Open TS: An Outline of Dynamic Parallelization Approach

Sergey Abramov¹, Alexei Adamovich¹, Alexander Inyukhin², Alexander Moskovsky¹,
Vladimir Roganov¹, Elena Shevchuk¹, Yuri Shevchuk¹, and Alexander Vodomerov²

1 Program System Institute, Russian Academy of Sciences, Pereslavl-Zalessky, 152020, Russia, Yaroslavl Region. +7 08535 98 064 (phone&fax) abram@botik.ru
2 Moscow, 119192, Michurinsky prosp., 1, Institute of Mechanics of MSU, Russia

Abstract. The paper is dedicated to an open T-system (OpenTS) - a programming system that supports automatic parallelization of computations for high-performance and distributed applications. In this paper, we describe the system architecture and input programming language as well as system's distinctive features. The paper focuses on the achievements of the last two years of development, including support of distributed, meta-cluster computations.

1 Open T-System Outline

Open T-System (Open TS) is a recent dynamic program parallelization technology for high-performance and distributed applications. It originates from functional and metaprogramming technologies [1, 2] and tries to achieve maximum performance of single/multi-processors, supercomputers, clusters and meta-clusters. Another goal was the development of easy-to-use tools for parallel programming, with high learning curve and easy legacy code support. With initial implementations of T-system dated back to nineties and end of eighties of the last century, Open TS is a third generation of the T-system [3]. The Open TS approach allows addressing in a uniform way parallel computing problem for mutli-core processors, SMP systems, computational clusters and distributed systems. As well, Open TS facilitates parallel applications with non-uniform parallelism grains or parallelism grains defined at runtime.

◆ ◆ ◆ ◆ ◆ ◆ ◆

* _SHORT TASK 1_
Name every author of the Open TS excerpt who is marked as belonging to the Program System Institute.
* _SHORT TASK 2_
Transcribe the part of the Open TS excerpt starting with "1 Program System" and going on through "distributed, meta-cluster computations.".
* _SHORT TASK 3_
Say whether each statement agrees with the Open TS excerpt, answering yes or no and quoting the words that decide it: (a) Open TS is the third generation of the T-system. (b) The paper concentrates on the first year of development. (c) The initial implementations of the T-system date from the 2000s.
The material after this point is separate from the Open TS excerpt.

* _STORED DATA_
◆ ◆ ◆ ◆ ◆ ◆ ◆

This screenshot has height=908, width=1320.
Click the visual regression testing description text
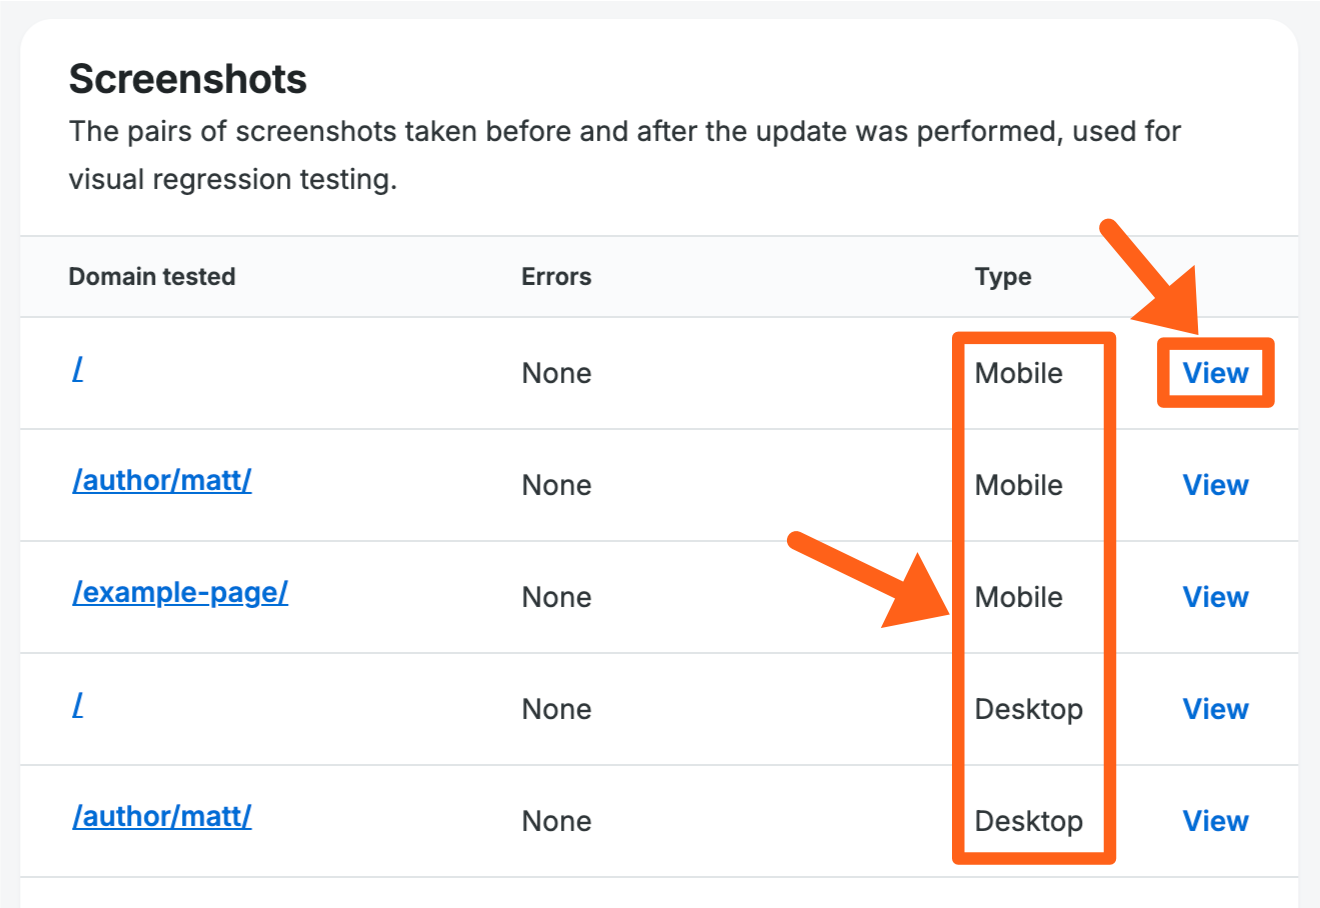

◆ ◆ ◆ ◆ ◆ ◆ ◆

* _FULL ANSWER 1_
Sergey Abramov, Alexei Adamovich, Alexander Moskovsky, Vladimir Roganov, Elena Shevchuk, Yuri Shevchuk

* _FULL ANSWER 2_
1 Program System Institute, Russian Academy of Sciences, Pereslavl-Zalessky, 152020, Russia, Yaroslavl Region. +7 08535 98 064 (phone&fax) abram@botik.ru
2 Moscow, 119192, Michurinsky prosp., 1, Institute of Mechanics of MSU, Russia

Abstract. The paper is dedicated to an open T-system (OpenTS) - a programming system that supports automatic parallelization of computations for high-performance and distributed applications. In this paper, we describe the system architecture and input programming language as well as system's distinctive features. The paper focuses on the achievements of the last two years of development, including support of distributed, meta-cluster computations.

* _FULL ANSWER 3_
(a) Yes: "Open TS is a third generation of the T-system"
(b) No: "The paper focuses on the achievements of the last two years of development"
(c) No: "With initial implementations of T-system dated back to nineties and end of eighties of the last century"